Sundried Tomato and Artichoke Torte
For those of you who bought some of our delicious Carmie’s dips this weekend, we wanted to share a special recipe that can be easily made with several different Carmie’s dip packages.
Using either the Artichoke Parmesan, Sundried Tomato and Basil or Basil Pesto mix, you can make a beautiful and delicious appetizer. All you will need are the following:
1 package of any of the Carmie’s dip packages listed above
8 oz cream cheese, softened
1 jar of sundried tomatoes
1 jar of artichokes
First, line a plastic or glass container with plastic wrap. Make sure to leave enough at the top to fold over and freeze. Then mix the cream cheese with the contents of the Carmie’s dip until fluffy and smooth.
Chop the jar of sundried tomatoes and set aside.

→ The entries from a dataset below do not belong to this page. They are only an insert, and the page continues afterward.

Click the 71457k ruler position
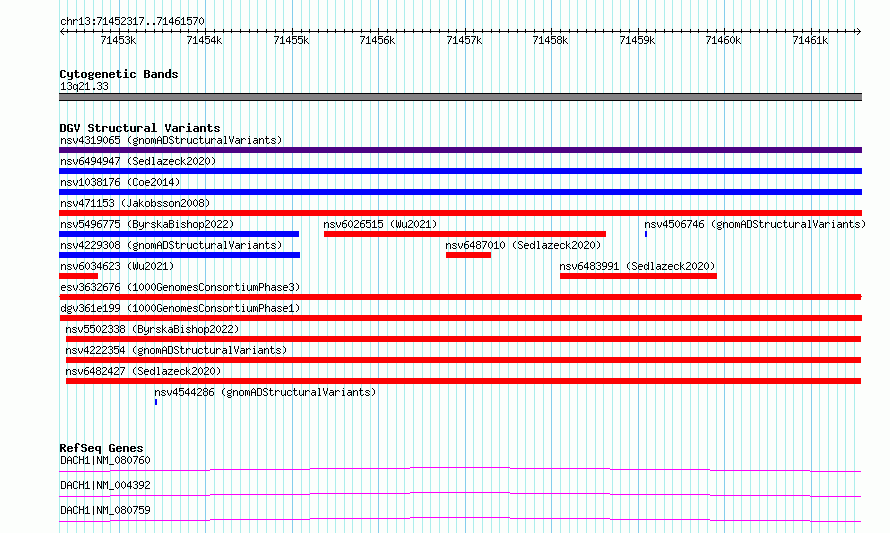(x=464, y=40)
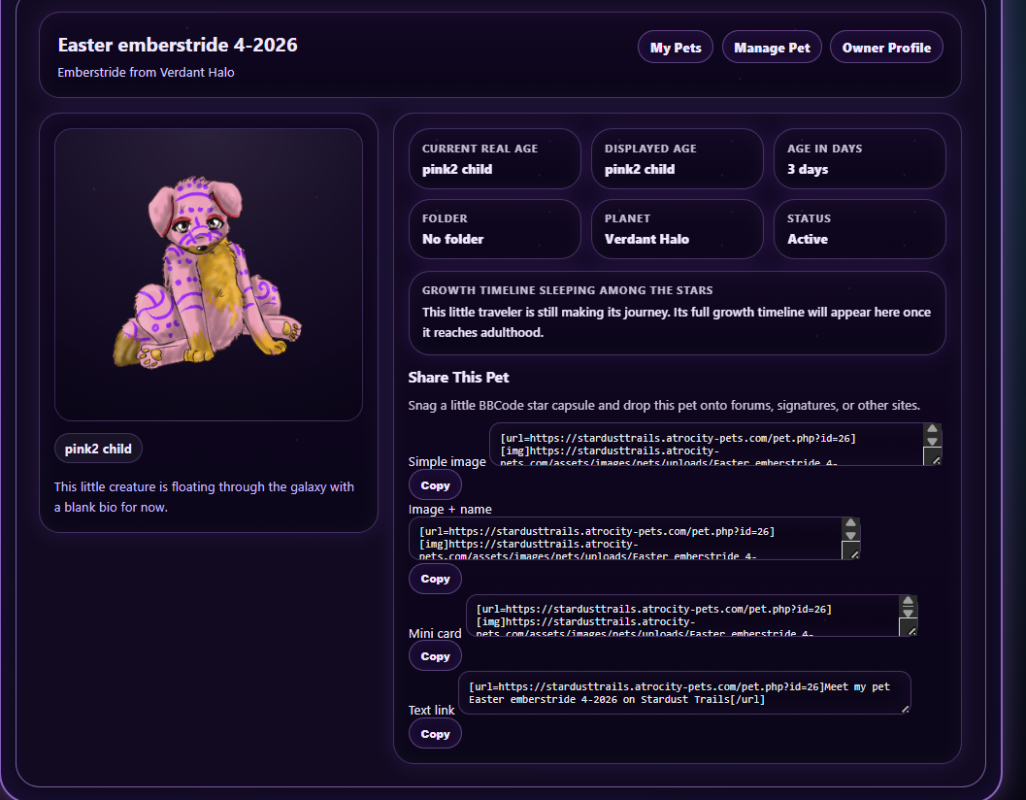Viewport: 1026px width, 800px height.
Task: Select the Mini card code text area
Action: click(x=680, y=616)
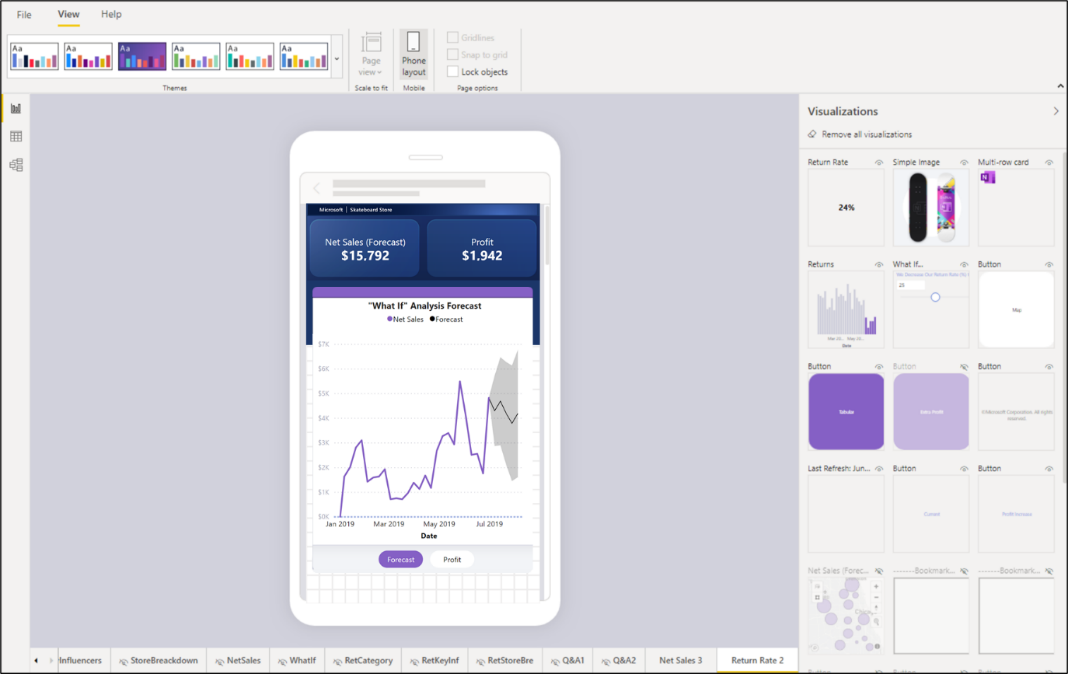
Task: Click the Page view icon in ribbon
Action: click(x=371, y=43)
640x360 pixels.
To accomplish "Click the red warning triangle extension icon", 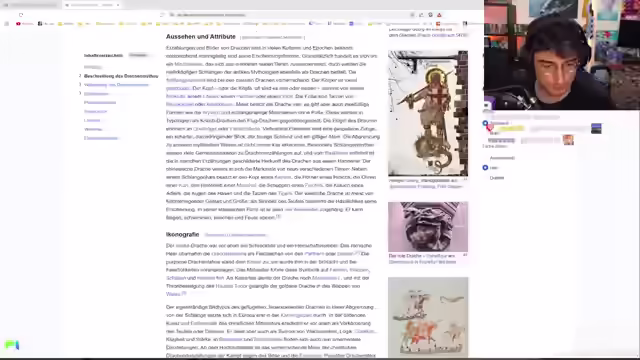I will pos(439,15).
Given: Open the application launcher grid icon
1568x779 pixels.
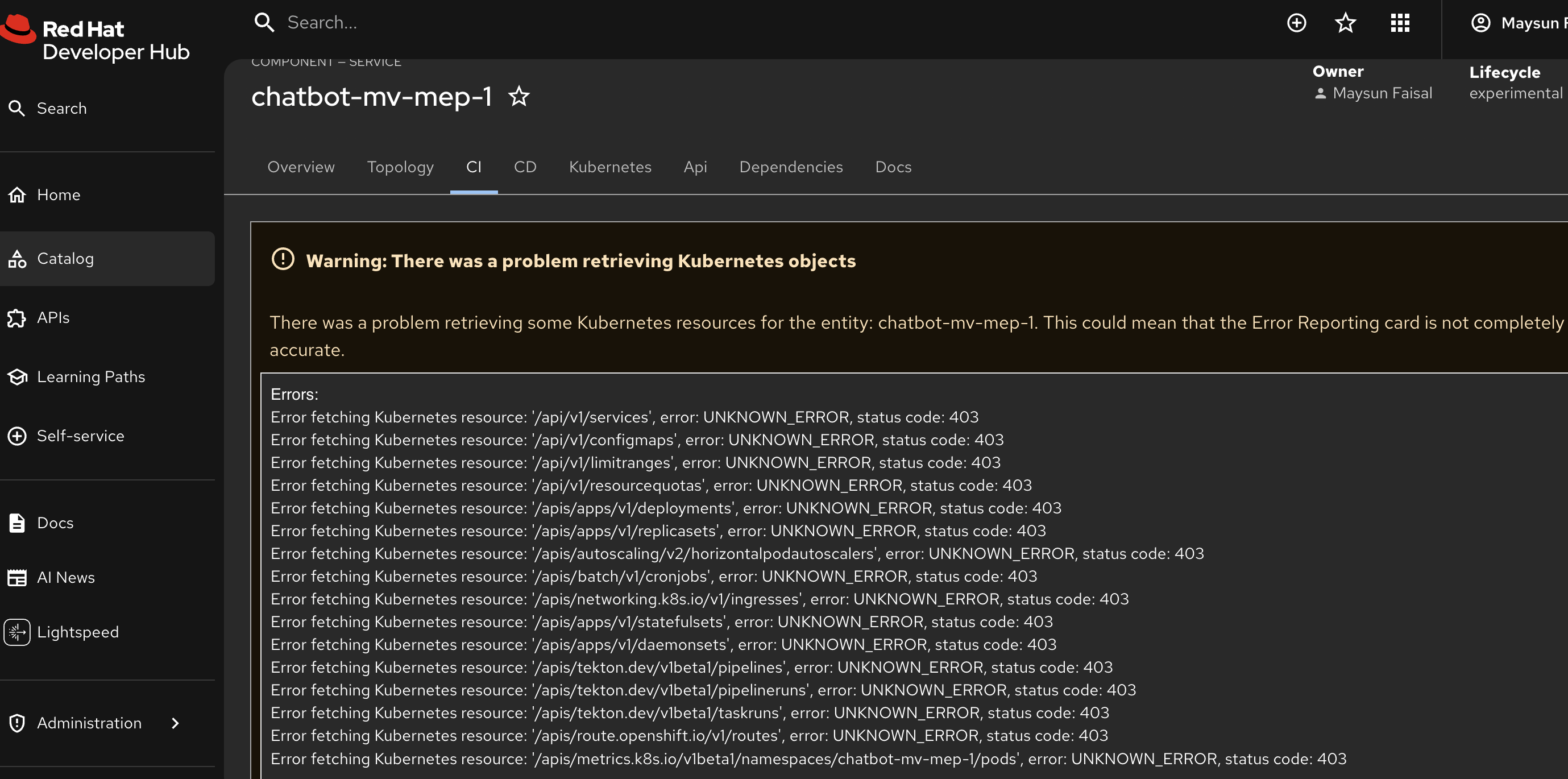Looking at the screenshot, I should [x=1399, y=23].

Chop the jar of artichokes and set aside.
To make the torte, start by spooning a few tablespoons of the cream cheese mixture on the bottom of your plastic lined container. Smooth it all over the bottom until you have a 1/2 thick layer, making sure to smooth it all the way to the edges of the container.
Then spoon a layer of the sundried tomatoes onto the cream cheese mixture layer.
Then add another layer of the cream cheese mixture on top of the sundried tomatoes.
Then spoon a layer of the chopped artichokes onto the cream cheese layer.
Add one last cream cheese layer on top of the artichokes.
Fold the ends of the plastic over the torte and freeze.
Take out about an hour before you want to serve and flip it over on a plate. Garnish with fresh basil and/or some of chopped sundried tomatoes and artichokes. Serve with crackers of your choice.